2. De plaatsvervangend officier van justitie bij de Rechtbank heeft een middel van cassatie voorgesteld.
3.1. Het
middelkeert zich tegen het oordeel van de Rechtbank dat het hoogst onwaarschijnlijk is dat in de straf- dan wel ontnemingszaak aan klaagster een geldboete respectievelijk een voordeelsontneming zal worden opgelegd.
3.2. Op grond van art. 94a Sv zijn in de met deze beklagzaak samenhangende strafzaak onroerende goederen, zaken en vorderingen in beslag genomen. Het ingediende klaagschrift strekt tot teruggave aan klaagster van hetgeen onder haar in beslag is genomen. De Rechtbank heeft het klaagschrift gegrond verklaard en geoordeeld dat het hoogst onwaarschijnlijk is dat in de straf- dan wel ontnemingszaak aan klaagster een geldboete respectievelijk een voordeelsontneming zal worden opgelegd.

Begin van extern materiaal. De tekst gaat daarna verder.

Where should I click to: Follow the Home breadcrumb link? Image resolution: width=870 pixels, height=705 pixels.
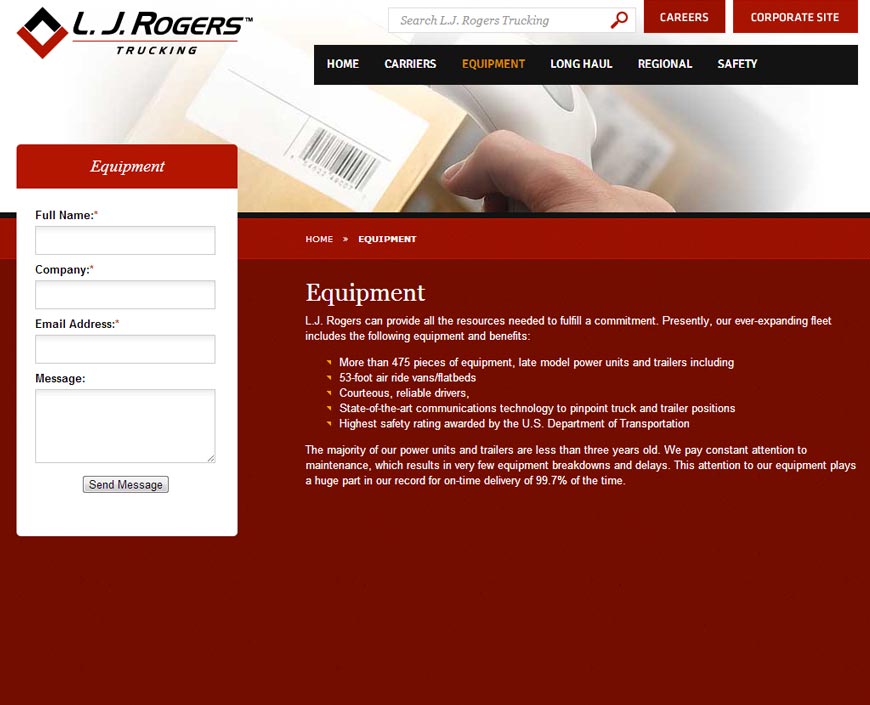point(319,239)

De Rechtbank heeft aan haar oordeel ten grondslag gelegd dat het Gerechtshof Den Haag in de met deze beschikking samenhangende strafzaak bij arrest van 2 juli 2014 het openbaar ministerie niet-ontvankelijk heeft verklaard in de vervolging van klaagster en dat de Rechtbank Den Haag bij vonnis van 8 oktober 2014 het openbaar ministerie niet-ontvankelijk heeft verklaard in de tegen klaagster gerichte ontnemingsvordering. De Rechtbank heeft daarnaast in aanmerking genomen dat het openbaar ministerie cassatie heeft ingesteld tegen voormeld arrest van 2 juli 2014 [2] en dat de ontnemingsprocedure met de beslissing van de Rechtbank van 8 oktober 2014 nog niet is beëindigd.
3.3. Door de steller van het middel wordt aangevoerd dat de Rechtbank met haar oordeel vooruit is gelopen op de mogelijke uitkomst van de strafzaak. Die klacht is terecht voorgesteld. [3] De strafzaak is immers nog niet onherroepelijk. Daarbij merk ik op dat, mocht de Hoge Raad mij volgen in de strafzaak tegen klaagster en het door het openbaar ministerie ingestelde cassatieberoep gegrond achten, een nieuwe behandeling van de strafzaak zal volgen.
3.4. Het middel slaagt.
4. Deze conclusie strekt tot vernietiging van de bestreden beschikking en tot zodanige beslissing met betrekking tot verwijzen of terugwijzen als de Hoge Raad gepast zal voorkomen.
De Procureur-Generaal
bij de Hoge Raad der Nederlanden
AG

Voetnoten

1.Deze zaak hangt samen met de zaken met de nummers 14/03514, 14/03517, 14/03519, 14/03664, 15/00682 B en 15/00684 B. In al deze zaken zal ik vandaag concluderen.
2.Dit is de zaak met nummer 14/03517 waarin ik vandaag eveneens concludeer.
3.Vgl. HR 27 januari 2015, ECLI:NL:HR:2015:139.